Wild Atlantic Way MICE hotels include the 261-room Radisson Hotel & Spa Galway, which has space for up to 1,000 delegates; the 171-room The Malton, which opened in Killarney in 1854, has welcomed numerous celebrities and has a conference center for up to 950 persons; the 169-room Trump International Golf Links & Hotel Ireland, formerly The Lodge at Doonbeg Golf Club, which is 35 miles west of Shannon on the Atlantic Ocean with a wide curve of beach, a spa, Greg Norman-designed, 18-hole golf links, and The Pavilion for up to 260 persons; spectacular, 82-room Ashford Castle, which reopened in 2015 after an extensive renovation, has a history dating to 1228 and contains three meeting rooms, the largest able to host up to 120 persons, and a grand banqueting room; and, just south of Limerick, the 62-room Adare Manor Hotel & Gold Resort, with grand gardens, a river, outdoor activities such as fishing and archery and 510 square meters of meeting space for up to 250 persons.

Unique events can be held at Cloonacauneen Castle, a 15th-century Norman castle a few miles northeast of Galway that has a function room for up to 200 persons, an outdoor area for barbecues that can hold the same number, a restaurant and the Tower Room for private dinners of up to 20; the Blasket Centre, at the very end of the Dingle Peninsula, in the village of Dun Chaoin, which is an interpretive center chronicling the life, literature and traditions of the islanders of Great Blasket (it can be seen out to sea) with a museum, gallery space, a large lawn with views of the site's inspiration and an auditorium; Inishowen Maritime Museum & Planetarium, pretty much the start of the walk in Donegal, which is in a long, low white building with a museum, planetarium, cafe and a pleasant site on Greencastle Harbour; spectacular Kylemore Abbey, in Connemara, which has a Victorian walled garden, other grand gardens, a dining room and restaurant; and Dunguaire Castle, a 16th-century castle on the southern shore of Galway Bay that has a medieval banqueting hall.

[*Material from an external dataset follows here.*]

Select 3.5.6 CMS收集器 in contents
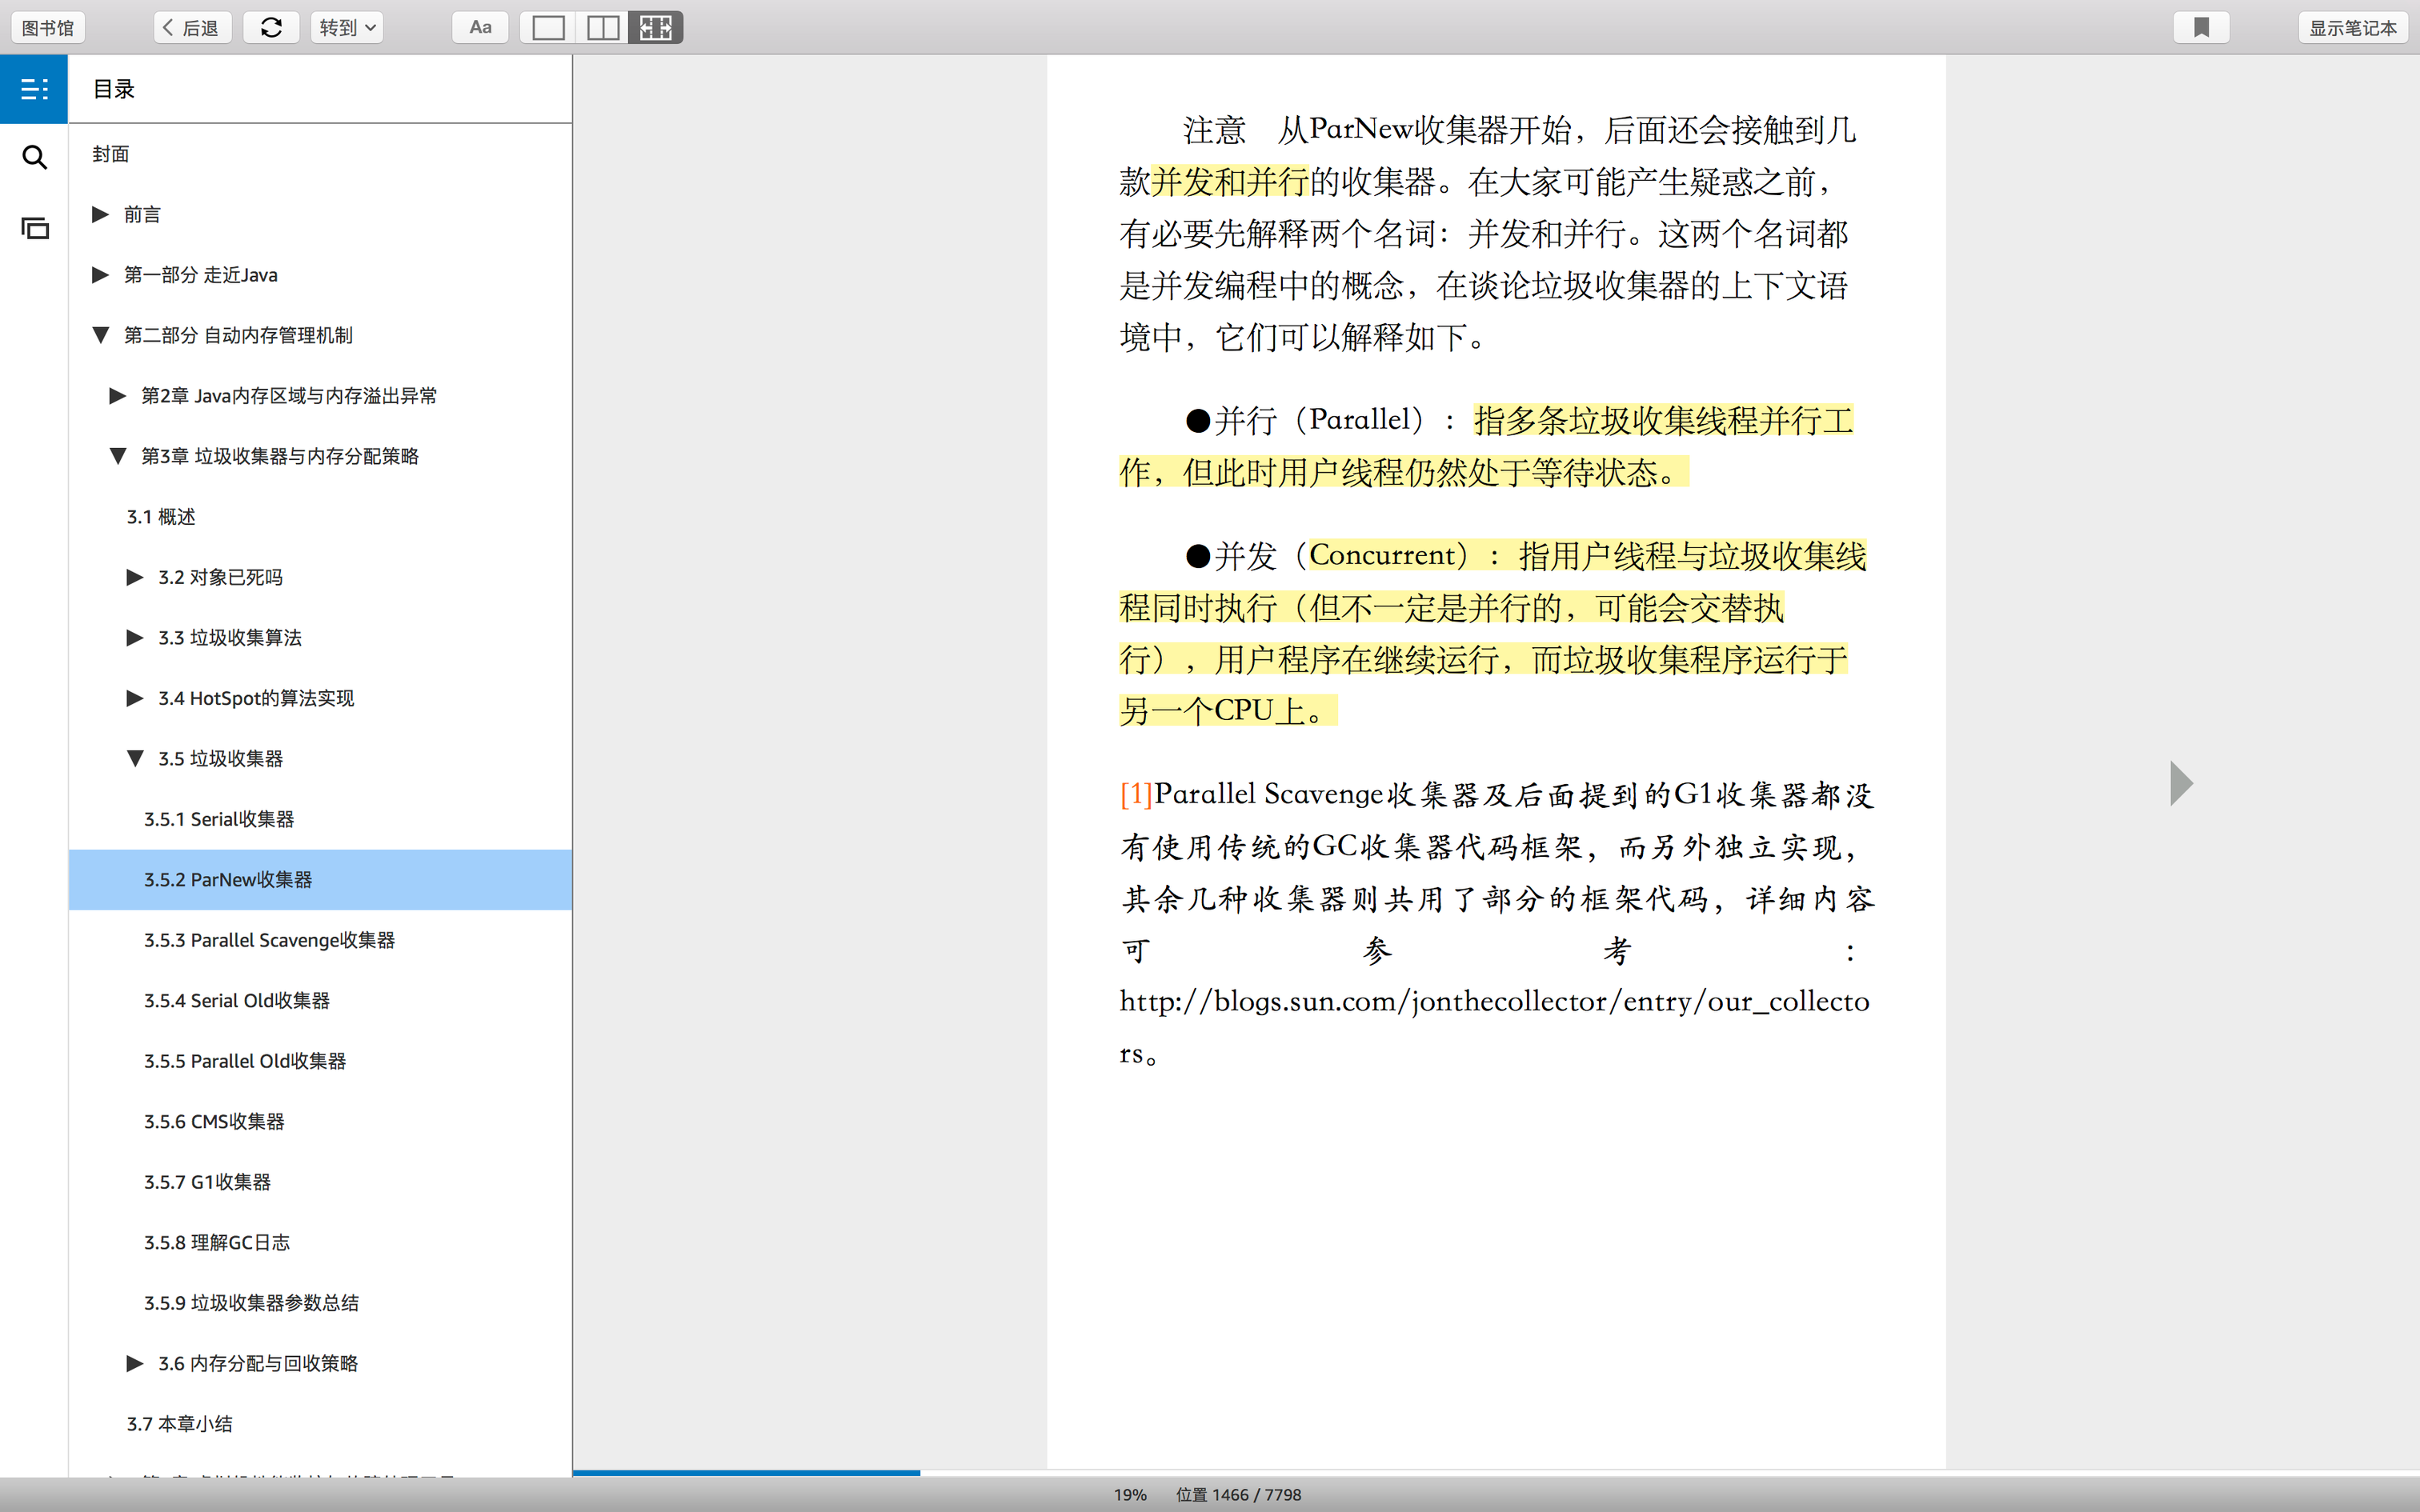Screen dimensions: 2420x1512 point(214,1121)
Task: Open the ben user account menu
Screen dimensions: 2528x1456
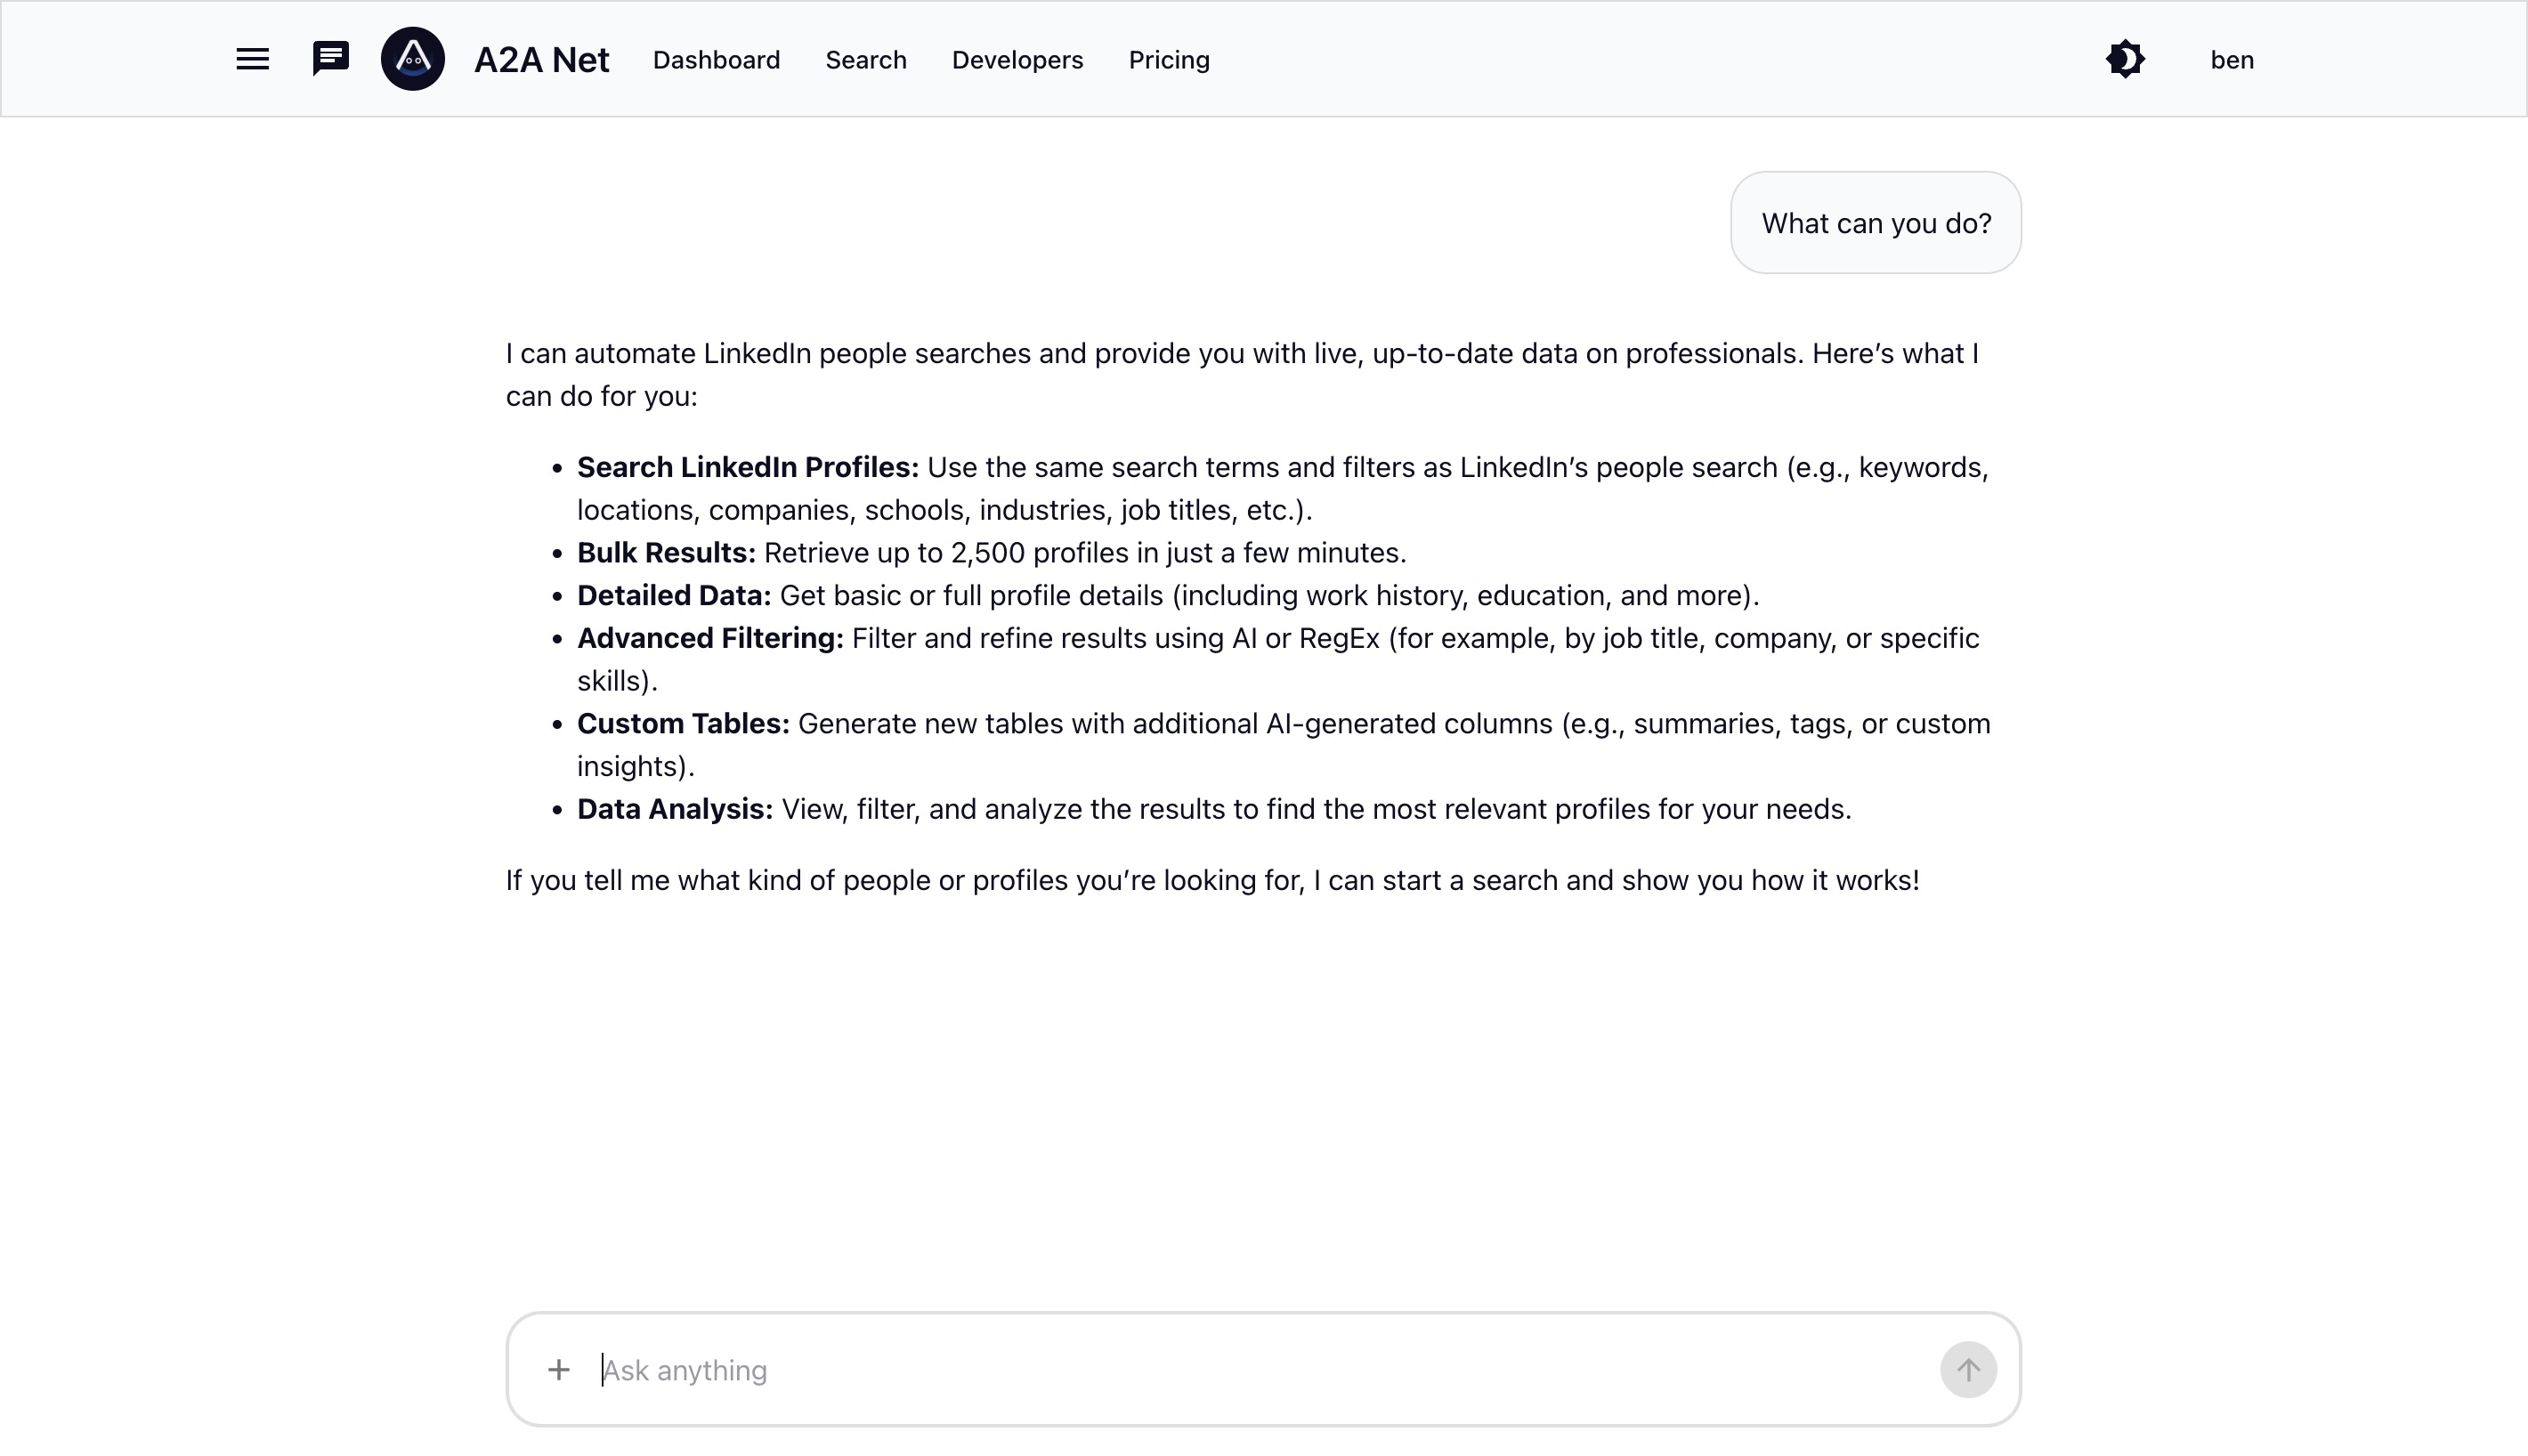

Restaurants suitable for groups include the riverside Ard Bia at Nimmos, in Galway, with a traditional, fine-dining menu in a traditional building; Moran's Oyster Cottage, on a small inlet of Galway Bay southeast of Galway, with a delightful home and seaside setting, Galway bay oysters and other seafood and in the seventh generation of ownership by the same family, apparently since 1797; celebrated, award-winning vegetarian restaurant Cafe Paradiso in Cork, which opened in 1993; in County Clare, the Wild Honey Inn, which is close to the Cliffs of Moher and serves fine dining in a bistro-pub environment, and, right across the border from Northern Ireland in Donegal, Harry's, which has a seasonal menu, specializes in seafood and aged beef and grows its own vegetables in the back garden.